### Task goal
Only the lines from the one containing "The image size is (1280, 720)." through the one containing "The image size is (1229, 638)." should be printed, exactly as they appear below, with both ends included.

### Provided data
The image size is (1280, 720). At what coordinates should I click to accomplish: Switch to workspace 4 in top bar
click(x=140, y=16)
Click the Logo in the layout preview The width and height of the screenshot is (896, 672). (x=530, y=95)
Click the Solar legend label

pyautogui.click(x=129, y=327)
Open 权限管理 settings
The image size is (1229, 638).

...

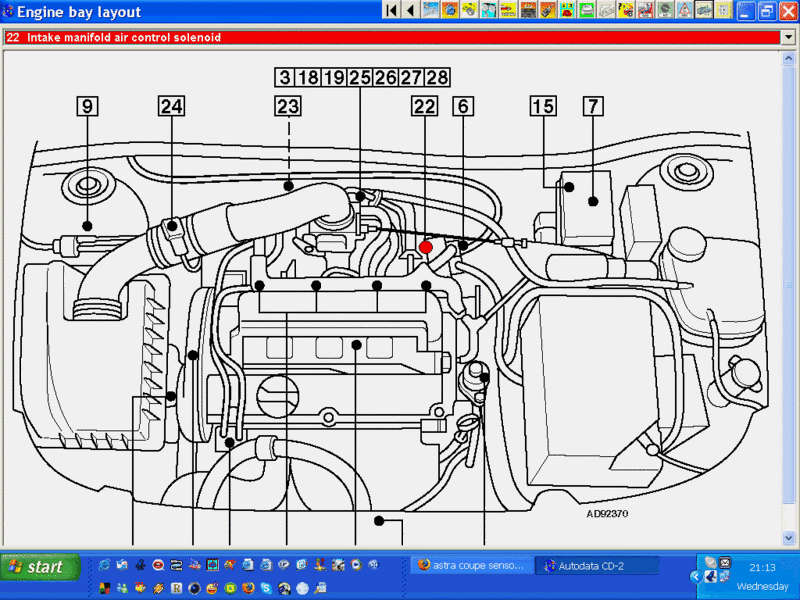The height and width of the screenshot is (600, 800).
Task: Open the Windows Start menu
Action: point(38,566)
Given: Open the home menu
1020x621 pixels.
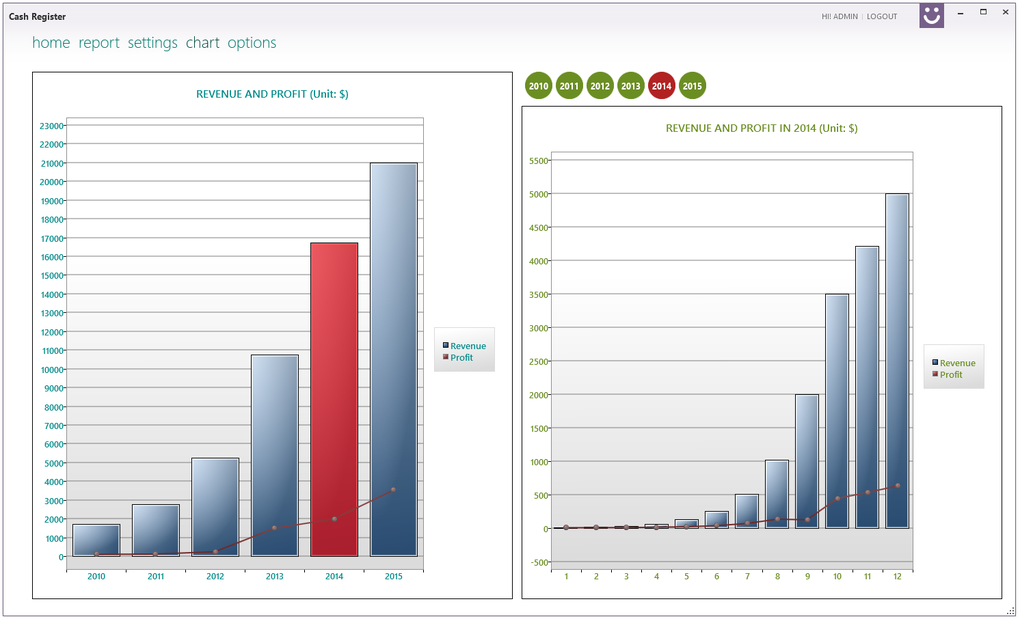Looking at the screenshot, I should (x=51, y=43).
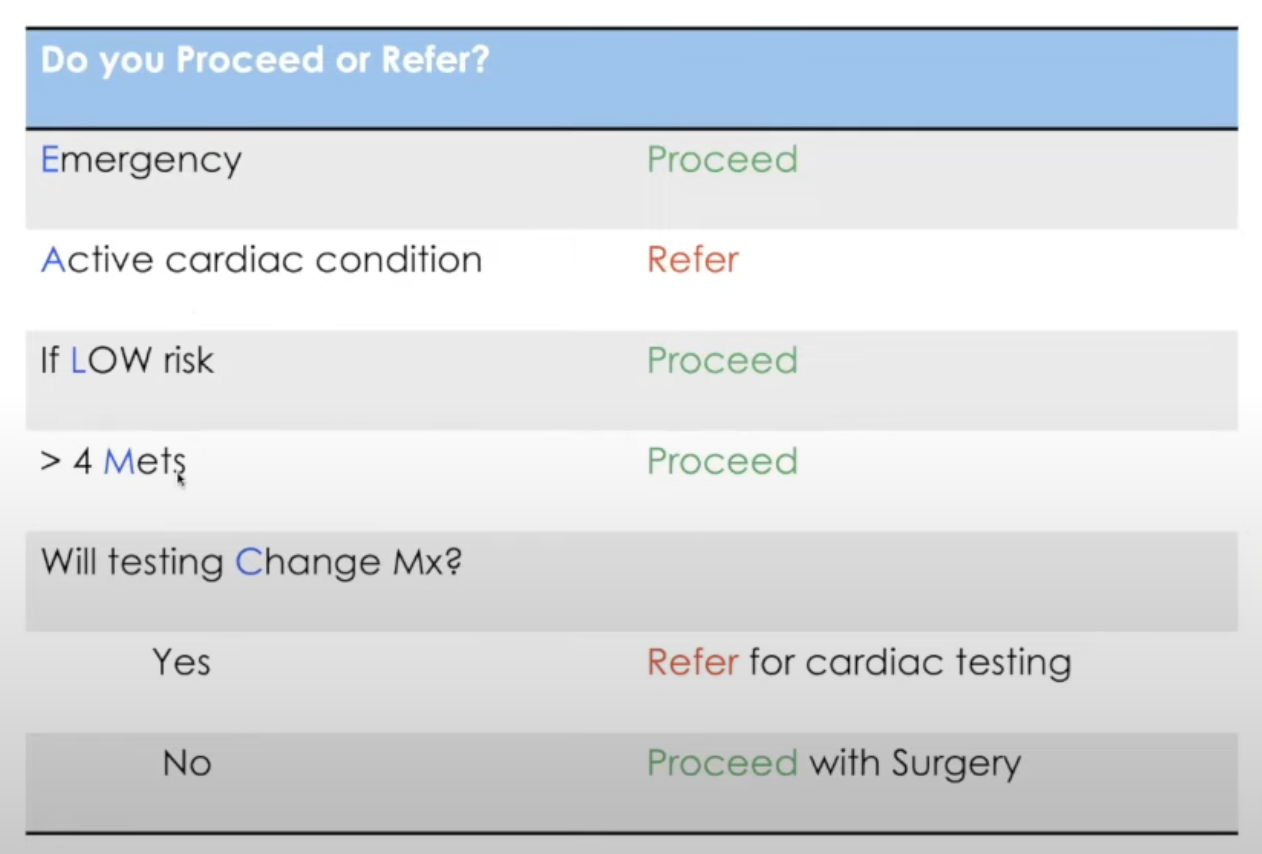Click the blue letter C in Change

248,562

### Solution for this task
The image size is (1280, 720). At what coordinates should I click to accomplish: Switch to workspace 4 in top bar
click(x=140, y=16)
Click the Logo in the layout preview The width and height of the screenshot is (896, 672). (x=530, y=95)
Click the Solar legend label

pyautogui.click(x=129, y=327)
Open 权限管理 settings
The image size is (1229, 638).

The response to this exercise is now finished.